Wednesday, May 19, 2010

Another OT: Childhood Memories. What are Yours?

Six years or so ago I wrote a regular column for a local paper. One of them got a lot of interest, and I still get requests for copies. Since summer is nearly upon us, I thought I would reprint it below, and ask you for your recollections of how life has changed for kids. You can decide whether it is better . . . or not.

When We Were Free to be Kids

    My son asked an interesting question during the endless summer that ended this week: “Papa, when you were a kid, what did you do in the summer?”
How do you tell a 7-year-old who has almost everything that it was better way back when without almost anything? That we perfected the art of doing nothing for days on end—and loved every hour?
    How do you explain we enjoyed ourselves without Gameboys, Playstations, computers, TVs in cars, and portable cd-players? How journeys of exploration and adventure did not include a hand-held device on a sofa? That off-limit swimming holes were better than swimming pools in the backyards of homes we would have considered mansions available only in our dreams?
    Can he possibly comprehend that when we left the house at 7:00 a.m. in cutoffs and a T-shirt, mom never asked where we were going? That catching pond frogs and building tree houses with rope swings was better than having 471 TV channels? That staying out all day and doing whatever we wanted was (gasp!) normal?
That our summons home was the street lights popping on and not a call on a cell phone?
    Would he believe that we hoofed around town or rode our bikes (spray painted cool neon colors) with friends seated between the handle bars, holding on for dear life while trying to keep their toes out of the spokes as we flew down Virginia hill? Or that those same spokes made the coolest Atat-tat-tat” sound if you attached a playing card with a clothespin? That no one had heard of a bicycle helmet, and that we would not have been caught dead in one anyway?
    That digging for night crawlers so we could fish in a muddy creek for bullhead with a bamboo pole and a red and white bobber (with your brother yelling at you for tangling his line) beat the pants off sitting in an air-conditioned house playing Nintendo?
    Can you imagine the damage I might inflict on the psyche of a modern-day El Dorado Hills child if I told him our idea of pure drinking water was letting a garden hose in a stranger’s backyard run for several seconds before taking a warm sip? Or that “organic food” was eating Mr. Weydert’s corn raw off the cob before washing it down with milk straight from a cow’s utter?
    That nothing was more fun than a roundtrip sneak attack on Mr. Bogart=s apple tree, hiding amongst his leafy branches happily munching green apples while stuffing another half dozen in our pockets and planning our getaway? That spine-tingling terror could be had by crawling on our hands and knees into old lady Taylor’s backyard (we thought she was a witch), pushing aside a large piece of slate hiding a well, dropping in a rock, and being brave enough to stay put long enough to hear the splash?
    Today, kids can’t play in their own front yard without adult supervision. We played king of the hill on the large dirt and rock piles left in someone’s driveway blocks away. When we got hurt, we went home for a band aid and iodine (and a good and well-deserved old fashioned belt-to-bottom spanking) instead of to the lawyer’s office with dad to sue the homeowner.

Your task: Translate this sentence from the childhood memories column into Spanish: "Today, kids can’t play in their own front yard without adult supervision."

Supplied material:
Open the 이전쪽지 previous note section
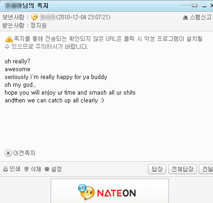213x203 pixels. [24, 153]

Result of this task: Hoy en día, los niños no pueden jugar en el jardín delantero de su propia casa sin la supervisión de un adulto.